British songwriter and record producer (1941–2015)

Wayne Bickerton (born Arthur Ronald Bickerton; 11 July 1941 – 29 November 2015) was a British record producer, songwriter and music business executive. He became well known, with Tony Waddington, as writer and producer of a series of UK chart hits in the 1970s for The Rubettes, and as a leading figure in SESAC – one of the three major American performing rights organisations.

==Life and career==
Born in Rhyl, Denbighshire, Wales, and named after his father, Bickerton grew up in Kirkdale, Liverpool. He first came to prominence in 1963 when, after spells with the Bobby Bell Rockers (featuring Det Pete), Steve & the Syndicate, Lee Curtis and the All-Stars and the Remo Four, he became bassist and singer with the Pete Best Four (later the Pete Best Combo), at the same time as childhood friend Tony Waddington became the group's guitarist. As well as sharing most of the singing, Bickerton and Waddington became songwriters for the group, which toured mainly in Germany and the US, before they left in 1966.

Bickerton then became a record producer at Deram Records, responsible for albums by Giles, Giles & Fripp (the forerunner to King Crimson) and World of Oz; he also worked with Petula Clark and Tom Jones. He later joined Polydor Records, becoming A&R chief and producing the band Mongrel. At the same time, he and Waddington continued writing songs together. One of the most successful was "Nothing But A Heartache", recorded by American girl singing group The Flirtations, which reached No. 34 on the US Billboard Hot 100 in 1969, No. 31 on the Canadian RPM Magazine charts, and is now regarded as a northern soul classic. It was later recorded by Southside Johnny and the Asbury Jukes.

During this period, he and Waddington also came up with the idea for a rock 'n' roll musical. They co-wrote and produced a demonstration recording of a song, "Sugar Baby Love", originally intending to submit it for the Eurovision Song Contest but instead offering it to Showaddywaddy, who turned it down. Bickerton and Waddington then offered it to the demo musicians, provided that they would become an actual group. The musicians agreed, became The Rubettes, and "Sugar Baby Love" became a UK #1 hit in 1974, also reaching No. 37 in the US charts and No. 25 in Canada. They wrote and produced all of the Rubettes' subsequent UK hits – nine Top 50 hits in all between 1974 and 1977 – winning an Ivor Novello Award as Songwriters of the Year, and also reached the UK Top 10 with "Sugar Candy Kisses" by Mac and Katie Kissoon. They set up their own record label, State Records, which diversified in 1979 into owning Odyssey Studios and a new office building at Marble Arch in central London, later sold to the radio station Jazz FM.
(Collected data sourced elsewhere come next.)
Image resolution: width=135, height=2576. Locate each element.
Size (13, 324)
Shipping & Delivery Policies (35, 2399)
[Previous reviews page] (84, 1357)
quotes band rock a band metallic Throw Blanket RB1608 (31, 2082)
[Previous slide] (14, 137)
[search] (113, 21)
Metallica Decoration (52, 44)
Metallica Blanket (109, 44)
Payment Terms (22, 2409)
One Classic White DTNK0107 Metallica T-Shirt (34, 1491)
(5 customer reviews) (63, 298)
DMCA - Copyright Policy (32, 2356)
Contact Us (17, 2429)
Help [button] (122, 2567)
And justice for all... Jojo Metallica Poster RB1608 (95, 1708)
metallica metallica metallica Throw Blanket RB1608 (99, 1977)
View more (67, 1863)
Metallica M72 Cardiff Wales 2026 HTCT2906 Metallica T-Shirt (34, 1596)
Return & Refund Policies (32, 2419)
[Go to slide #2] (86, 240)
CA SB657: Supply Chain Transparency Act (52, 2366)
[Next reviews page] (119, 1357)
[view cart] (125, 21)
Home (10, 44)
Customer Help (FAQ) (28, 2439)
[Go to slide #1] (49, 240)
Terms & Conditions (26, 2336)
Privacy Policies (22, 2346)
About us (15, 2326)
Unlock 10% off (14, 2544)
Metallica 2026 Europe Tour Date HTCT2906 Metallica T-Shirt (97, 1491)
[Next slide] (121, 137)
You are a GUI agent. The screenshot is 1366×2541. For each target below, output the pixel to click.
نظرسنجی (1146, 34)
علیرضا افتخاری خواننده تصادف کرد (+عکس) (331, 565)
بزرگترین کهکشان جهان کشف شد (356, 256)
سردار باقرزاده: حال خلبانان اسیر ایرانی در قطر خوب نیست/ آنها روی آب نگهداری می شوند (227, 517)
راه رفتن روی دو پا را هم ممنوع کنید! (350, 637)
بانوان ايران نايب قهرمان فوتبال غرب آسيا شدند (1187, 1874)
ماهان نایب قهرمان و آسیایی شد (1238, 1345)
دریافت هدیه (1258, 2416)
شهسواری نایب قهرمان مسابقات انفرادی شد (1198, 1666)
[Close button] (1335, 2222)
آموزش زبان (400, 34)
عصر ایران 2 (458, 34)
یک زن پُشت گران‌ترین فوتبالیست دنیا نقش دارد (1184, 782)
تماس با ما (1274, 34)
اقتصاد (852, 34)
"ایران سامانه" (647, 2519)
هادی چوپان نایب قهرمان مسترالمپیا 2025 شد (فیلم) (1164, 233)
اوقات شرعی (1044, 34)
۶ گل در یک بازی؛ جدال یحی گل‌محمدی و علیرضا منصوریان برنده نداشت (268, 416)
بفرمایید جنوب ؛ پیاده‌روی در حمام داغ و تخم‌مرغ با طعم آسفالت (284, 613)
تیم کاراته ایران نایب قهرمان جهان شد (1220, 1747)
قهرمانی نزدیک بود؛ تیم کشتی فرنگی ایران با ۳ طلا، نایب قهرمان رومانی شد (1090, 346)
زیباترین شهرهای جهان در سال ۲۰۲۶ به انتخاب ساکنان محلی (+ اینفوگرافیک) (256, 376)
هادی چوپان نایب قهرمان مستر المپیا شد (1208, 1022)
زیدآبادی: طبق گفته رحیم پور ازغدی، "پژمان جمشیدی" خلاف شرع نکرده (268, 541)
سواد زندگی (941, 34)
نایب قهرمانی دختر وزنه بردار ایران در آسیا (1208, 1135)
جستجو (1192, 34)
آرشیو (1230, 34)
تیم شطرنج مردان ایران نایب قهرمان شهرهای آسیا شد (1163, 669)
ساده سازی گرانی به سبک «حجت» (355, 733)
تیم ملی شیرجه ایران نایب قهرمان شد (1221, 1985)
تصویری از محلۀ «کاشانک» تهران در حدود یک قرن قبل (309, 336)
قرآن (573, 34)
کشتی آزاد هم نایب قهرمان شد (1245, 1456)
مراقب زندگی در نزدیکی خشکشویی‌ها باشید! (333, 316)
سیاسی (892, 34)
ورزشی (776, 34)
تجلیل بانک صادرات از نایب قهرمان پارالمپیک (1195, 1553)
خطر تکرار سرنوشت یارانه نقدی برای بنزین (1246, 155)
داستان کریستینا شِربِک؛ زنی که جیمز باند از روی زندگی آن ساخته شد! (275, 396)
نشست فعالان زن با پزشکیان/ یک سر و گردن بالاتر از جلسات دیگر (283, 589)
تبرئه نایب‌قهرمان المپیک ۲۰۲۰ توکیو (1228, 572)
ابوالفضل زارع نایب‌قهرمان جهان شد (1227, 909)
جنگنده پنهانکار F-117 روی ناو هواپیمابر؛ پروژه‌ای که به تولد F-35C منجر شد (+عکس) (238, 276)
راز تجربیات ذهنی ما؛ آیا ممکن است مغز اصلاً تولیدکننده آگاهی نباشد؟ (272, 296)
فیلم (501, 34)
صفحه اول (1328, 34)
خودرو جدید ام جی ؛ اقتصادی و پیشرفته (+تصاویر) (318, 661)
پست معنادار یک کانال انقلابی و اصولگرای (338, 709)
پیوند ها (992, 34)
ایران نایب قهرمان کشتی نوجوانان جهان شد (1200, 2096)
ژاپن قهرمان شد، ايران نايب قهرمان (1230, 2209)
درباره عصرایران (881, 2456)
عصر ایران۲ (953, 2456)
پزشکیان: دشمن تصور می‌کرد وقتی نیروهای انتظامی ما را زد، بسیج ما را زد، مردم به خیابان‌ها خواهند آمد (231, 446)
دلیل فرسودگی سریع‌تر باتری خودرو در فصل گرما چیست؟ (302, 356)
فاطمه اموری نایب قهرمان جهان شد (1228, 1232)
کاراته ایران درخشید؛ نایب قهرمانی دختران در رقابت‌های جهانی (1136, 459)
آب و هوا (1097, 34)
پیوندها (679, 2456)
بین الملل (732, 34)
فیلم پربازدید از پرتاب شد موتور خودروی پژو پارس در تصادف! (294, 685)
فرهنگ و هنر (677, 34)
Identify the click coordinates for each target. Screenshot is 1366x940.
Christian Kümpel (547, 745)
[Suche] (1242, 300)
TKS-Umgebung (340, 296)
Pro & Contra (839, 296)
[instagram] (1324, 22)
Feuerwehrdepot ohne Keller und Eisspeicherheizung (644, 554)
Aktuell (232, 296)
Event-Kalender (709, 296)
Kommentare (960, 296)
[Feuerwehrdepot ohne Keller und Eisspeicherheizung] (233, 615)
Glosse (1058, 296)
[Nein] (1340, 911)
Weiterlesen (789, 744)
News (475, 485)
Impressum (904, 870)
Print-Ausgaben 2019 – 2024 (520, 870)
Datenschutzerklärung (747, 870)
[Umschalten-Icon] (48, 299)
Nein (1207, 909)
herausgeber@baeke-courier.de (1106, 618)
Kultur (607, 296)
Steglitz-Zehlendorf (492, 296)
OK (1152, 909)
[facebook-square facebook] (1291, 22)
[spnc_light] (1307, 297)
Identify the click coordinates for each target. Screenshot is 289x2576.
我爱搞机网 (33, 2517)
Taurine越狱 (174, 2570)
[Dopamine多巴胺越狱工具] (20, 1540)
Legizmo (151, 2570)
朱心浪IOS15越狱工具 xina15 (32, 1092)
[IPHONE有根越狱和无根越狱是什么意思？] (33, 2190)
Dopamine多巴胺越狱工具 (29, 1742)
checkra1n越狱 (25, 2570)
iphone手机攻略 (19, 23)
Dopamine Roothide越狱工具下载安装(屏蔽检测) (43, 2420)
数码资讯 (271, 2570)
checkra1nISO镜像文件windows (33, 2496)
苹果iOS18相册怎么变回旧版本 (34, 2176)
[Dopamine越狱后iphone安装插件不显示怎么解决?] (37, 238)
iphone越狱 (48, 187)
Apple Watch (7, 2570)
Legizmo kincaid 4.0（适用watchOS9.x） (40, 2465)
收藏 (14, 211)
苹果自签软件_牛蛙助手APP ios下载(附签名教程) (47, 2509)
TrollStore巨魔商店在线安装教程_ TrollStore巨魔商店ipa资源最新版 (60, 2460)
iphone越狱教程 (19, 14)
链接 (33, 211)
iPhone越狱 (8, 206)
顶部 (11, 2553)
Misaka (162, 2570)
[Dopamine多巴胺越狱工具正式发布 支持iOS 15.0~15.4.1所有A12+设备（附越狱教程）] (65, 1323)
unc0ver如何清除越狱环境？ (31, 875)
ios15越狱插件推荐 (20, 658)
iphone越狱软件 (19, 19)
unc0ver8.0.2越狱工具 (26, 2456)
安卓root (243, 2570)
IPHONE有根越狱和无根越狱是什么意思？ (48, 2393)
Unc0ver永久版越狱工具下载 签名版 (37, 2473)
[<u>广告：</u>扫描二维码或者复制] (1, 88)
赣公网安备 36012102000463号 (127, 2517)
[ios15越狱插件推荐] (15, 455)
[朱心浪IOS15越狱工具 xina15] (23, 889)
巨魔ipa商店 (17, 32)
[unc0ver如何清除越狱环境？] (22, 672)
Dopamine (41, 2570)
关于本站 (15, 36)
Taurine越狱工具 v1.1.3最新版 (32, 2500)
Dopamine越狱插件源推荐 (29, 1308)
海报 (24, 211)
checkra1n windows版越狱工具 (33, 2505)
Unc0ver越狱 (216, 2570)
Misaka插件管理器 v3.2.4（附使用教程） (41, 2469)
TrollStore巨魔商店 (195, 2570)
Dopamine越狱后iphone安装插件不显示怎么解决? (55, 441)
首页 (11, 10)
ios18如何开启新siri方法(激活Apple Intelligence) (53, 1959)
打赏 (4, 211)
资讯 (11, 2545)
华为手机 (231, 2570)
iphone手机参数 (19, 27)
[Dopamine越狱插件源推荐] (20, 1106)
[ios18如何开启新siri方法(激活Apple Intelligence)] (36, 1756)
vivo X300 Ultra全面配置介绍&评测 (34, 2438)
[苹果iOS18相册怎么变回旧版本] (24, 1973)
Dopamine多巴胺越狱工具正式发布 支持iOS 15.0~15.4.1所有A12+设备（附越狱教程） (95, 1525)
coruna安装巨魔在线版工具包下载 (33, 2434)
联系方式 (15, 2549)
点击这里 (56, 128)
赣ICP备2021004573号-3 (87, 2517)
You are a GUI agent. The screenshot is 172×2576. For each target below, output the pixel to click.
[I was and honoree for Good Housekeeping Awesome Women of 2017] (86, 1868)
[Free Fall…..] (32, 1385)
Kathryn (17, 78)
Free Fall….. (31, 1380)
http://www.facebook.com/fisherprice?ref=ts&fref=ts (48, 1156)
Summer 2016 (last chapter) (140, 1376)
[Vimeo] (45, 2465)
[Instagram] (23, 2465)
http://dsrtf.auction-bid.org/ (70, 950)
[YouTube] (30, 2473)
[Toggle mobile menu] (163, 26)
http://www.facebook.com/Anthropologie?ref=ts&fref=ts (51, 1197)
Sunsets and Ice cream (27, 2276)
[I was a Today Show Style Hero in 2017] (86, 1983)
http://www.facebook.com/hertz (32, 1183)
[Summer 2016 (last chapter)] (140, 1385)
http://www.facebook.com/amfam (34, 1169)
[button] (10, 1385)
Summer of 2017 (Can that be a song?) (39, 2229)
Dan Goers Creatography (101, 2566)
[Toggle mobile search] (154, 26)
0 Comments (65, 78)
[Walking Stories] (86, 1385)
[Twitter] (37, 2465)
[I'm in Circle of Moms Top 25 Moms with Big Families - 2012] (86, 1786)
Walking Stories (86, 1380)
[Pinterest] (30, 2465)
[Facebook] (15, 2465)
Bickerton moved into the upper reaches of the wider music industry, initially as an executive of the Performing Right Society in England, where he worked from the late 1970s, eventually as chairman and acting Chief executive. He also became Deputy Chairman of The University of Liverpool Institute of Popular Music. In 1997, he became an executive at SESAC, as Chairman of SESAC International, and was also awarded an honorary doctorate (LL.D.) by the University of Liverpool.

==Death==
He died on 28 November 2015 aged 74 at his home in Hertfordshire, England.